_Exercise aim_. Copy out the lines of the material from the one containing "Given: Click the pink Free Cash Flow dot icon" through the one containing "Action: [1720, 226]", including both of those lines.

_Input material_.

◆ ◆ ◆ ◆ ◆

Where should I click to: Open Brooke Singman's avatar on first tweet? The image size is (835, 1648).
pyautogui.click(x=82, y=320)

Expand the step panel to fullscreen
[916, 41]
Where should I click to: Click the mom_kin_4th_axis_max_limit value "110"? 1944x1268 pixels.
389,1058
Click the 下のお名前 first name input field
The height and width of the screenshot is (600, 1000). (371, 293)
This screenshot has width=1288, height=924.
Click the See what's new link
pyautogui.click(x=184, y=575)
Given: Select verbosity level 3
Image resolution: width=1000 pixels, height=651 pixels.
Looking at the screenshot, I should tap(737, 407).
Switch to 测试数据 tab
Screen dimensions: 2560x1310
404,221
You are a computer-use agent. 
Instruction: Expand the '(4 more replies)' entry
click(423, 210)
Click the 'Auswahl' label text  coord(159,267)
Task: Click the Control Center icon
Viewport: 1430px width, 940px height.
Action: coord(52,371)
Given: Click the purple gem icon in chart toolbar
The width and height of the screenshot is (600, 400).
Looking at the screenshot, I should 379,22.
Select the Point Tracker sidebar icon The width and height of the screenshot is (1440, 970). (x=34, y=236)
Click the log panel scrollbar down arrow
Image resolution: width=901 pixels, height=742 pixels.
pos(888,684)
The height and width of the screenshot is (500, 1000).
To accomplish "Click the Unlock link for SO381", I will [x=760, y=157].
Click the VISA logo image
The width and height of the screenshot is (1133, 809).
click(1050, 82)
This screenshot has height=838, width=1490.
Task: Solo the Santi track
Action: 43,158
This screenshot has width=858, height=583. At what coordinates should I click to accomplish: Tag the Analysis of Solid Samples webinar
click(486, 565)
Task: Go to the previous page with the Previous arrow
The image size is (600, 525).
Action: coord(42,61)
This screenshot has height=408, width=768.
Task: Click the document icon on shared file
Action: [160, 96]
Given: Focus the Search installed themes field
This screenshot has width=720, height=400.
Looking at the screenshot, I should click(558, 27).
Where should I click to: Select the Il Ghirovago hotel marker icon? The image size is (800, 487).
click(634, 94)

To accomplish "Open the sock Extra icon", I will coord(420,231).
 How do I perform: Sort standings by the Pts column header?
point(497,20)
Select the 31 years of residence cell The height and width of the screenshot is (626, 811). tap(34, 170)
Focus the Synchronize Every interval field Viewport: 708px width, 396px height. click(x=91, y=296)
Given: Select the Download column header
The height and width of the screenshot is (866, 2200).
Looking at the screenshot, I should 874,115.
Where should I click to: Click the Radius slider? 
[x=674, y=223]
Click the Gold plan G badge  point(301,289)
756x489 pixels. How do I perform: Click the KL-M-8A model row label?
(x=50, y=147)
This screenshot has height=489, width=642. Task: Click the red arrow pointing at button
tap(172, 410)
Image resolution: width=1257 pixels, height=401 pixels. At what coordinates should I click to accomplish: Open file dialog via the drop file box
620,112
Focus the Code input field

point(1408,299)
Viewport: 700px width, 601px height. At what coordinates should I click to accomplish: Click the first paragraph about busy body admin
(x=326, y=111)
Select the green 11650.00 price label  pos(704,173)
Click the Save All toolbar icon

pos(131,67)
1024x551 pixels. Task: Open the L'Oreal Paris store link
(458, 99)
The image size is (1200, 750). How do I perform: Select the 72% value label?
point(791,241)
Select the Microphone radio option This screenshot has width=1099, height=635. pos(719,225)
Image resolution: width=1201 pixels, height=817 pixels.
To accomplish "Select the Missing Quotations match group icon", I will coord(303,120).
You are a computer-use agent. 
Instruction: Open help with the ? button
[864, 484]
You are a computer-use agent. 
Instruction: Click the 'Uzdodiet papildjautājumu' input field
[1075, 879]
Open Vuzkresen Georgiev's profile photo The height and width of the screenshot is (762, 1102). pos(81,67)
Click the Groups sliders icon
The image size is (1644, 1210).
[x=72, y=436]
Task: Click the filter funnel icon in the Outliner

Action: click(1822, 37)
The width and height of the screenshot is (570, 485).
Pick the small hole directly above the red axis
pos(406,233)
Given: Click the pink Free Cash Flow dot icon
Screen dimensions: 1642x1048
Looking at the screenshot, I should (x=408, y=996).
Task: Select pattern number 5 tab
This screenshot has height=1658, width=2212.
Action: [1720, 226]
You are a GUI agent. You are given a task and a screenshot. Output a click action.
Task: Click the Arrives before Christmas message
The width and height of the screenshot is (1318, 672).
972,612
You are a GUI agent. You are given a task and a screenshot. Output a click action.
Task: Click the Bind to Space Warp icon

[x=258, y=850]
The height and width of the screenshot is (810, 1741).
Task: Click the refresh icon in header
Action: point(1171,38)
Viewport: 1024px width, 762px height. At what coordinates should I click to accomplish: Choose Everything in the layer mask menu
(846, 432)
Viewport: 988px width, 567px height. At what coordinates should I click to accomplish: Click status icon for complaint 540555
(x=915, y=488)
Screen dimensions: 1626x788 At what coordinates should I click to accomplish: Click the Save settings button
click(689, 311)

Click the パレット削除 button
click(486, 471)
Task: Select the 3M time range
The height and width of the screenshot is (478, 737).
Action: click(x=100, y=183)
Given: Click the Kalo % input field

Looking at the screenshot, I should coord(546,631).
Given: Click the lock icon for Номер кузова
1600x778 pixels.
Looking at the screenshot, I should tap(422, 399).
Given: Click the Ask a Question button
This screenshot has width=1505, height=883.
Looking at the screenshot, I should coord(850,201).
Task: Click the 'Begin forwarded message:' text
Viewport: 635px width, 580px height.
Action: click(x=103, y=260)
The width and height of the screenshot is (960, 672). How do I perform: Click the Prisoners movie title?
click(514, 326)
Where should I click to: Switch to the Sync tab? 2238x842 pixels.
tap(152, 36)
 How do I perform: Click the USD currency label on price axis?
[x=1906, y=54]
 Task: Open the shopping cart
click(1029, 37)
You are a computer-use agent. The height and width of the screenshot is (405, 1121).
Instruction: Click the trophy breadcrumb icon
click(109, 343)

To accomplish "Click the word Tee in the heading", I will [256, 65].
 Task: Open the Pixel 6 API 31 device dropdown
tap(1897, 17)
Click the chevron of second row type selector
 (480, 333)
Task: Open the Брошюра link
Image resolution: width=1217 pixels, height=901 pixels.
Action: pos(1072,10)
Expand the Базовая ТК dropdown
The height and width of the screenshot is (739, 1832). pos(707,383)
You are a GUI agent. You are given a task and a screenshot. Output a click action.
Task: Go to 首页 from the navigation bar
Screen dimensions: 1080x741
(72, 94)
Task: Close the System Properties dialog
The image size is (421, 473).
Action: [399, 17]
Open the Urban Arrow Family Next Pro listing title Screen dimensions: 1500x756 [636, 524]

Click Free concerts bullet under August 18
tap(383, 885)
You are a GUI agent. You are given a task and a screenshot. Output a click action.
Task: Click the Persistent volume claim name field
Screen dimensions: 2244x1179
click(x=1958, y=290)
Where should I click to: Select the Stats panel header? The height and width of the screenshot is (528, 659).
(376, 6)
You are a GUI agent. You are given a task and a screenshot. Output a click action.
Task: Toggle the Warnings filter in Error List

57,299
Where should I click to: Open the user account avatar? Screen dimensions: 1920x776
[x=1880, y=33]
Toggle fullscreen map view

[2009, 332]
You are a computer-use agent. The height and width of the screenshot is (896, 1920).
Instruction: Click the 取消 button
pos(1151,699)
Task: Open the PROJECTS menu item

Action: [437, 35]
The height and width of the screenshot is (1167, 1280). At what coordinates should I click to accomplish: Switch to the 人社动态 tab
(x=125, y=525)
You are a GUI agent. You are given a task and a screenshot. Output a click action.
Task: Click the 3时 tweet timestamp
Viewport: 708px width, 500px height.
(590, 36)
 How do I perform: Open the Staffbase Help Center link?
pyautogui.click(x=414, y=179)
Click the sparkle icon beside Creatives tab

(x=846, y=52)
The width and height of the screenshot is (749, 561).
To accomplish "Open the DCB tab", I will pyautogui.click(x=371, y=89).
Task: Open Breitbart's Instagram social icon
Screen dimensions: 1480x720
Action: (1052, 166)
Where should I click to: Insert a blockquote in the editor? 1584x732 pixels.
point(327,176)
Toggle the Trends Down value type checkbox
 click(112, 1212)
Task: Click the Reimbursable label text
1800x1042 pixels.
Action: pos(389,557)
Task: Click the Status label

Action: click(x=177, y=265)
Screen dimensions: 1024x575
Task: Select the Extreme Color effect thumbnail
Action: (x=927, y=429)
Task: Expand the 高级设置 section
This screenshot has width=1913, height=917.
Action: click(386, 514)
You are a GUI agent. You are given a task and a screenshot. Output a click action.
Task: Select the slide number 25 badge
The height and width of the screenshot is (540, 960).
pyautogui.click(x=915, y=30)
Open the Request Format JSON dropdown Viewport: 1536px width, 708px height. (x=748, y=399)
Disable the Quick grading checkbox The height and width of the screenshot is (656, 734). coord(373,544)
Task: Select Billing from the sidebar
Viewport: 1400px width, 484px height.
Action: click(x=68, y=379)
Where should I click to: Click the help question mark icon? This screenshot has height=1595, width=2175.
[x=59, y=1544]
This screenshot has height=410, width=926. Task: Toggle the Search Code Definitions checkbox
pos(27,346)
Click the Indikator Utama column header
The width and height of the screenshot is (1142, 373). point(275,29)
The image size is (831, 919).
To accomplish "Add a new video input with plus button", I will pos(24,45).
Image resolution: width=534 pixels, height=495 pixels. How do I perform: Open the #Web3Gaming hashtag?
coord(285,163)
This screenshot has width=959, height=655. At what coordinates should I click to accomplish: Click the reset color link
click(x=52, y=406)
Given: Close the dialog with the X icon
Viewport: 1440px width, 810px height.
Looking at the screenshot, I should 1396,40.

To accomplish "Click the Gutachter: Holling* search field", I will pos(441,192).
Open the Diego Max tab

◆ ◆ ◆ ◆ ◆

_Problem solution_.
Given: Click the pink Free Cash Flow dot icon
Screen dimensions: 1642x1048
Looking at the screenshot, I should (x=408, y=996).
Task: Select pattern number 5 tab
This screenshot has height=1658, width=2212.
Action: [1720, 226]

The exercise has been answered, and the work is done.